GRE

I’ve put off taking my GRE for a little over a year now. 

My plan was to take it before I completed undergraduate but that didn’t happen. Then the plan was to take a year off school then go back. That also isn’t going to happen because I’ve put off taking my GRE. 

I now have it scheduled for this Saturday. I’ve been studying but I’ve continually have the feeling of I could be doing more. You can always be doing more when it comes to studying and school. It’s a constant stress that you feel guilty for taking a break from. 

I’ve been struggling to actually comprehend what I need to learn for the GRE. It’s generalized testing, which isn’t my favorite. What’s the probability that what I learn will even be on the test? I could spend hours learning more about exponents and fractions but what’s the actual chance that figuring out how to do them will benefit me on the test? 

What ifs, what if, what freaking ifs keep crawling their way into my brain.
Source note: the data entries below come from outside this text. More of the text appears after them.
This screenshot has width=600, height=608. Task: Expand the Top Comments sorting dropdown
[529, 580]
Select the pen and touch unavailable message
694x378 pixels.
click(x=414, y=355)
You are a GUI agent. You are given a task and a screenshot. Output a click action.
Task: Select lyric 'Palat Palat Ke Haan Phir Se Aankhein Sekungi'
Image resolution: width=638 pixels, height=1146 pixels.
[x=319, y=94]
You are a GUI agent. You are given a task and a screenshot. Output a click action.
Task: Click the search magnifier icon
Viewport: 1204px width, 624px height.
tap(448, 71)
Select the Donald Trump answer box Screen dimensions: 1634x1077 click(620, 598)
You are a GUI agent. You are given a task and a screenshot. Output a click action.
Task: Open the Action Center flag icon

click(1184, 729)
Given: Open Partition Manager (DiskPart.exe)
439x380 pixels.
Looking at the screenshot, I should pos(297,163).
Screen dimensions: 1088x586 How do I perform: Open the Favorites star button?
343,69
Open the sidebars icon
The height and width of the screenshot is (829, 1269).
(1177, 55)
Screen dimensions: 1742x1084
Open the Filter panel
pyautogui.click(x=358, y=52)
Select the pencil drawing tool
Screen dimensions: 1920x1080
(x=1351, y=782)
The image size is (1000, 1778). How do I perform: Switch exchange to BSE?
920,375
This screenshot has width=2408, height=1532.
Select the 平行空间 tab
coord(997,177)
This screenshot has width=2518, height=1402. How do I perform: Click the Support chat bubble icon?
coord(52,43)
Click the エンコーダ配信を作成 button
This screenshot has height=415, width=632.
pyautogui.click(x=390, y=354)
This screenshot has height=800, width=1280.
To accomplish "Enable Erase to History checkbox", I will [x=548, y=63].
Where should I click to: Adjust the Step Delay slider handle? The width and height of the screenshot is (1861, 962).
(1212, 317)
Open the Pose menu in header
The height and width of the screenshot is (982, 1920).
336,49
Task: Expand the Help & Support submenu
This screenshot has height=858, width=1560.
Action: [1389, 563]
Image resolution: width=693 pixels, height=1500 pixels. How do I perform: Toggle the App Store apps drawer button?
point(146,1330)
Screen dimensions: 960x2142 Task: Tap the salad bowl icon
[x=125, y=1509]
They consume me. They blacket the potential forward momentum with its doubts. 

Does it even matter? Do I even want to go to graduate school? Do I want my masters? My doctorate? School nearly kills me every semester, correction, I consider death as a possible solution.
School becomes the only thing I know. It’s the only thing that matters. I could be doing more and I’m not so therefore I’m a failure.

I cut myself off from the world because of the guilt I feel when I’m not doing school related things. There isn’t a balance. I hear that graduate school has no balance for people that normally have balance. What happens when an unbalanced persons does more unbalancing things? Graduate school may be the end of me. 

Backing things up about 17 steps, I have the GRE on Saturday. Am I prepared? Well, depends on who’s standards your going by. If you’re asking me personally, do I think I’m prepared? No, never will be, I’ll never be good enough. 

5 thoughts on “GRE

  1. They were more lenient about advanced standing (I will enter my PhD with a MSc in hand) than my other choice, although both Minnesota and Notre Dame did research in cosmic inflation; basically one needs to have an A- or better in a graduate course provided the course is equivalent to a graduate course taught at Minnesota and taken after graduation for it to count towards advanced standing. If you took a graduate course as an undergrad, then you can only get it waived but not count towards advanced standing (that’s university-wide though), then again you still need an A- or better.